Collected data entries:
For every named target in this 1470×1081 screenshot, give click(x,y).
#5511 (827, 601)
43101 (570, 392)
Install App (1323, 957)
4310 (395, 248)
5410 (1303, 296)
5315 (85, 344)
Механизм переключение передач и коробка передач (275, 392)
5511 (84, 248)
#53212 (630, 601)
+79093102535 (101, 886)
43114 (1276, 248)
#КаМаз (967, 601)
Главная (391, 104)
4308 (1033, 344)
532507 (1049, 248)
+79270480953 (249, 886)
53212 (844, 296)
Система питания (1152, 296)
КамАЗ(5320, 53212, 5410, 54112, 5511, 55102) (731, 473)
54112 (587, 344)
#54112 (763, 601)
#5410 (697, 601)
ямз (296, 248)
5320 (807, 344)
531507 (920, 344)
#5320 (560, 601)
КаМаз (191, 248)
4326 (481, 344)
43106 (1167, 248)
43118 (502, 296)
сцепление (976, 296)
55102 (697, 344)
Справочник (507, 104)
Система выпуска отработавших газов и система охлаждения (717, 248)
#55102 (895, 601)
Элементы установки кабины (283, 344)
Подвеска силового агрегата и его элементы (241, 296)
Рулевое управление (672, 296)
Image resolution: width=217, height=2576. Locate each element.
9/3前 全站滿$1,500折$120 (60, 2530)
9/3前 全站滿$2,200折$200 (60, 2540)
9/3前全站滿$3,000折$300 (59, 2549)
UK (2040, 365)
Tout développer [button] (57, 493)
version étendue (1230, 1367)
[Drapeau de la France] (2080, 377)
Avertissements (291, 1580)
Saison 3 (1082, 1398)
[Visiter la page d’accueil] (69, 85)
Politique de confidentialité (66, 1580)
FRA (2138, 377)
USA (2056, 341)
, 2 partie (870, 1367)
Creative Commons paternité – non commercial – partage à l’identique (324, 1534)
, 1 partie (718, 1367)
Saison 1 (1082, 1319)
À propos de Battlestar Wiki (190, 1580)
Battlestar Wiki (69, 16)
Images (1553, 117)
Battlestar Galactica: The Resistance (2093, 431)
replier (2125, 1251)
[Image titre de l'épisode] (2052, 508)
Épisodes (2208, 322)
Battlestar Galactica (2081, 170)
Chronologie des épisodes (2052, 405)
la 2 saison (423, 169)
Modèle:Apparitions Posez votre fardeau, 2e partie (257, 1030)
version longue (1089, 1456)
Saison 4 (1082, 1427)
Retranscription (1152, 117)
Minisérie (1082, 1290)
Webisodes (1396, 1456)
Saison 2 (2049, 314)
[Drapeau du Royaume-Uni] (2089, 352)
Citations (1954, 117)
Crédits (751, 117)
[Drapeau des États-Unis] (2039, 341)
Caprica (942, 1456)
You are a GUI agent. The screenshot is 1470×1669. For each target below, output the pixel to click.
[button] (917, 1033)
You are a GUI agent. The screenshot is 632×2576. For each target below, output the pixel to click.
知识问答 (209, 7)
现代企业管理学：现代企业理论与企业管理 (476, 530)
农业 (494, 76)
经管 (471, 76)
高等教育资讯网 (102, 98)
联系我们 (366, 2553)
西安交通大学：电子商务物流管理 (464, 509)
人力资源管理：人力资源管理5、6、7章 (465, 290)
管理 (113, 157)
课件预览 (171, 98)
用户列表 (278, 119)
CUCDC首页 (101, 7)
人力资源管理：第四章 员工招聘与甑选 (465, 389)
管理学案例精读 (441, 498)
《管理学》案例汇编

● Exercise description: An exact copy of the lines above between the line holding "Caprica (942, 1456)" and the line holding "知识问答 (209, 7)", inclusive, is the whole answer.

● Result of the task:
Caprica (942, 1456)
You are a GUI agent. The screenshot is 1470×1669. For each target below, output the pixel to click.
[button] (917, 1033)
You are a GUI agent. The screenshot is 632×2576. For each target below, output the pixel to click.
知识问答 (209, 7)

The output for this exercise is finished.